One of the things we (apparently) didn't expect but is included in the list is "Love does not rejoice at wrongdoing, but rejoices with the truth" (1 Corinthians 13:6). Consider, for instance, the young couple "in love". He wants to have sex; she doesn't. He says, "If you love me, you will." The easiest response would be "If you loved me you wouldn't even ask." Because, you see, "Love does not rejoice at wrongdoing, but rejoices with the truth." And there is no doubt whatsoever that sex outside marriage is biblically classified as "wrongdoing". So that young man can classify what he is feeling toward the young lady in a variety of possible ways -- lust, desire, even hormone trouble, perhaps -- but he cannot call it "love".
And this make sense when love is properly understood. You see, love seeks to achieve the best for the loved one even at great personal cost. Most people would agree with that on the face of it. Then it should be abundantly clear that seeking to urge one whom you claim to love to violate God's instructions would not be an effort to achieve the best for that loved one. It would be seeking to put them in great jeopardy for the sake of personal desires. It would be urging them to be in direct conflict with God. And that cannot be classified as "love".
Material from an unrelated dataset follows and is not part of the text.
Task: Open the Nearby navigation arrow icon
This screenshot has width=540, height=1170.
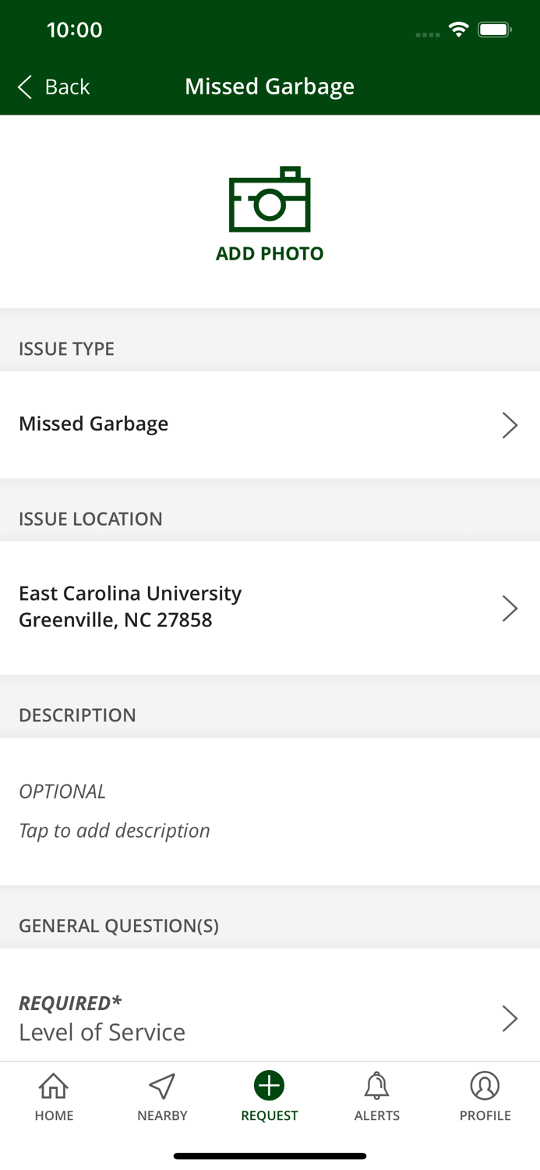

So we circle back around to the first question. "How can you be opposed to two people who are in a loving, committed relationship?" As long as we are speaking the same language, my easy answer would be, "I'm not." It would, of course, require a little further explanation. "I am in favor of two people loving each other. That requires, however, that they seek the best for one another, and that requires that they don't urge one another to be in direct conflict with God because that is not the best and, therefore, that is not love." I don't know for sure what it is two people of the same gender who engage in sex with each other have, but it is not love. I would only say that, though, because I love you enough to speak the truth.